EXERCISE: Print, exactly as they stand, the lines from the start of the listing to the line containing "Task: Switch to the Graph tab", inclusive.

THE RECORDS:

#####

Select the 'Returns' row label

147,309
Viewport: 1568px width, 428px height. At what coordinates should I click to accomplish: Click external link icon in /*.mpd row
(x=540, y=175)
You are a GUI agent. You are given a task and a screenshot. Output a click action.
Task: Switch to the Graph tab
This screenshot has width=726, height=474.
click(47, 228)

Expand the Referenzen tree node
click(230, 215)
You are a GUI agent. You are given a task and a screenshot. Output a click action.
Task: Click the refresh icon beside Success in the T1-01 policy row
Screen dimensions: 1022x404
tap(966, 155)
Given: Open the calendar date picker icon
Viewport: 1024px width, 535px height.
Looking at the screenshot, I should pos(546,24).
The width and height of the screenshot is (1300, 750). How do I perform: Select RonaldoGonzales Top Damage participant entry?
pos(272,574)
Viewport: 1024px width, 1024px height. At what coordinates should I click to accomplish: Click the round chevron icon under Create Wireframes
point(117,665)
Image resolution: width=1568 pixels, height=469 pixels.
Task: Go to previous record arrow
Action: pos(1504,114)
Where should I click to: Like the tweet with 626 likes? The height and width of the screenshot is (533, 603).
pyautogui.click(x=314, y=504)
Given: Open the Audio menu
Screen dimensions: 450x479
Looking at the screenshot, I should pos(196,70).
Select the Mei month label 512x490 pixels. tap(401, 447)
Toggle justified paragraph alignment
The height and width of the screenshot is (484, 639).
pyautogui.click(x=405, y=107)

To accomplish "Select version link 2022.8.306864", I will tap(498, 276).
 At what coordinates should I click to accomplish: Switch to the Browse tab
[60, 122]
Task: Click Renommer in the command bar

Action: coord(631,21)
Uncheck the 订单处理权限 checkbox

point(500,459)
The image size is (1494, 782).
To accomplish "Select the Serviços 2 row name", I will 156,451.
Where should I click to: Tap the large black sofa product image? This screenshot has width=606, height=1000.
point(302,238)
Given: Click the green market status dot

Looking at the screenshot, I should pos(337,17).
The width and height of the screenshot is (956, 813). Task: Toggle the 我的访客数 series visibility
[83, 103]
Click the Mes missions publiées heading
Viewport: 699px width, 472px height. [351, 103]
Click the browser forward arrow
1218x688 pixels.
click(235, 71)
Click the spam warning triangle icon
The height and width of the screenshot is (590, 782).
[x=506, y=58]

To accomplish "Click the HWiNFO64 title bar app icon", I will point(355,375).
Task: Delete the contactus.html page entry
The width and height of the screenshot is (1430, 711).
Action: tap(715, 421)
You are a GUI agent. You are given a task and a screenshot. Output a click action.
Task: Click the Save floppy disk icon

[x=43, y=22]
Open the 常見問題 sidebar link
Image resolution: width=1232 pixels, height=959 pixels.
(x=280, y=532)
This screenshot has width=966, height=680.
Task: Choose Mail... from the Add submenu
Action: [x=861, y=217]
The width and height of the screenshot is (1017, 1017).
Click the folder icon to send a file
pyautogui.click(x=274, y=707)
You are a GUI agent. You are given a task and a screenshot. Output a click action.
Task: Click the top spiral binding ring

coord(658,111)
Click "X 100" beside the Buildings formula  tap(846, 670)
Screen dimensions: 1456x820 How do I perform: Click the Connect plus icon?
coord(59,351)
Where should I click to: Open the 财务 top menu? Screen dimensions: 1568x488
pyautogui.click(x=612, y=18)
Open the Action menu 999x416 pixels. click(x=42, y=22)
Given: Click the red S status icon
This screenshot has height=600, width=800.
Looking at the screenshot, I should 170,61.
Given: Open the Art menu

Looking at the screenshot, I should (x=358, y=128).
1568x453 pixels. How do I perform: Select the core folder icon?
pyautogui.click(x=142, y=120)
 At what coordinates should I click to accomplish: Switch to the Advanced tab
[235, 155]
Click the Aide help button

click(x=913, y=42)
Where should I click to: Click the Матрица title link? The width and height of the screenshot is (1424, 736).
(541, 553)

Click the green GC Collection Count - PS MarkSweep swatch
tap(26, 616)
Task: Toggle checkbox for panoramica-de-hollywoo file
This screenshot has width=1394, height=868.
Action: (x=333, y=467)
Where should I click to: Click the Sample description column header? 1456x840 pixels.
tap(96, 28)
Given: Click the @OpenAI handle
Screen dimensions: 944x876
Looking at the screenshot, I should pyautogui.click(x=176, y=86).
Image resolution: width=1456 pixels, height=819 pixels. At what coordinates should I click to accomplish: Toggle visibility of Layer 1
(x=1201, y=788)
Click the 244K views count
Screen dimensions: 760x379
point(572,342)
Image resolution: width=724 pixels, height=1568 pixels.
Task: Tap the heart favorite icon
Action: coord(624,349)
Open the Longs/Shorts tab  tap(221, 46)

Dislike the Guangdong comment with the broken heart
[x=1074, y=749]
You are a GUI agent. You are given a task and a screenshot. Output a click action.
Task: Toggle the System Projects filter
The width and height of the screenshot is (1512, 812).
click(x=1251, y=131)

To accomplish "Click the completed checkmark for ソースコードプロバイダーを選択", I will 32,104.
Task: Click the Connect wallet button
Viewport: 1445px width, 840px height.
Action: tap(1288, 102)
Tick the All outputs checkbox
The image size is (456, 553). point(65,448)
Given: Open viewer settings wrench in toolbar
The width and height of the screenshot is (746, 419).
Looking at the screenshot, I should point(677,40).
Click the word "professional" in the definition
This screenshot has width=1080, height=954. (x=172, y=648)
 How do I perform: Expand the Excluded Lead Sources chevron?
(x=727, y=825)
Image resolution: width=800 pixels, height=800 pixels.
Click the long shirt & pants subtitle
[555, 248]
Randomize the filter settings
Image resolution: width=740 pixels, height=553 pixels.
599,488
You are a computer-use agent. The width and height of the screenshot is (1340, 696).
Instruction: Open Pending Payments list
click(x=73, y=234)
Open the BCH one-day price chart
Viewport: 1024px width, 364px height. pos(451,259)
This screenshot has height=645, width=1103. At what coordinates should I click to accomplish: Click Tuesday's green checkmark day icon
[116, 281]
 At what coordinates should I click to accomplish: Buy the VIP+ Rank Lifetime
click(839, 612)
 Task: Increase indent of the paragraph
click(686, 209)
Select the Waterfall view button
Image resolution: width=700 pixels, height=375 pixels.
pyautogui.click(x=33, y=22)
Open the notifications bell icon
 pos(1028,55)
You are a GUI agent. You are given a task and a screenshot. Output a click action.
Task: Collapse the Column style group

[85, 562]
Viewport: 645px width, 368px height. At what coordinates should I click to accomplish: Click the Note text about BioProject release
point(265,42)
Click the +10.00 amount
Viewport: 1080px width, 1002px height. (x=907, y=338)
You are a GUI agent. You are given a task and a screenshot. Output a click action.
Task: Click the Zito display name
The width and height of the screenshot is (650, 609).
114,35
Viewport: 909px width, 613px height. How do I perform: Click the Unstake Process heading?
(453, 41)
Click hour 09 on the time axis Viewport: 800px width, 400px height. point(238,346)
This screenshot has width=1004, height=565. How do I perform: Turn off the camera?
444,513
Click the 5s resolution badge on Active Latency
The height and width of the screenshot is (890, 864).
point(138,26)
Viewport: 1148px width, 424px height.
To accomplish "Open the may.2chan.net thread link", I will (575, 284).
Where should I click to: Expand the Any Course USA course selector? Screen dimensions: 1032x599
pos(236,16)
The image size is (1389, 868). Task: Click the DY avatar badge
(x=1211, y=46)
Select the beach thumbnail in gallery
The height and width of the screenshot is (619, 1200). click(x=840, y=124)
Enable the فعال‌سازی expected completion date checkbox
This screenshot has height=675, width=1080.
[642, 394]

#####

ANSWER FOR THE TASK:
Select the 'Returns' row label

147,309
Viewport: 1568px width, 428px height. At what coordinates should I click to accomplish: Click external link icon in /*.mpd row
(x=540, y=175)
You are a GUI agent. You are given a task and a screenshot. Output a click action.
Task: Switch to the Graph tab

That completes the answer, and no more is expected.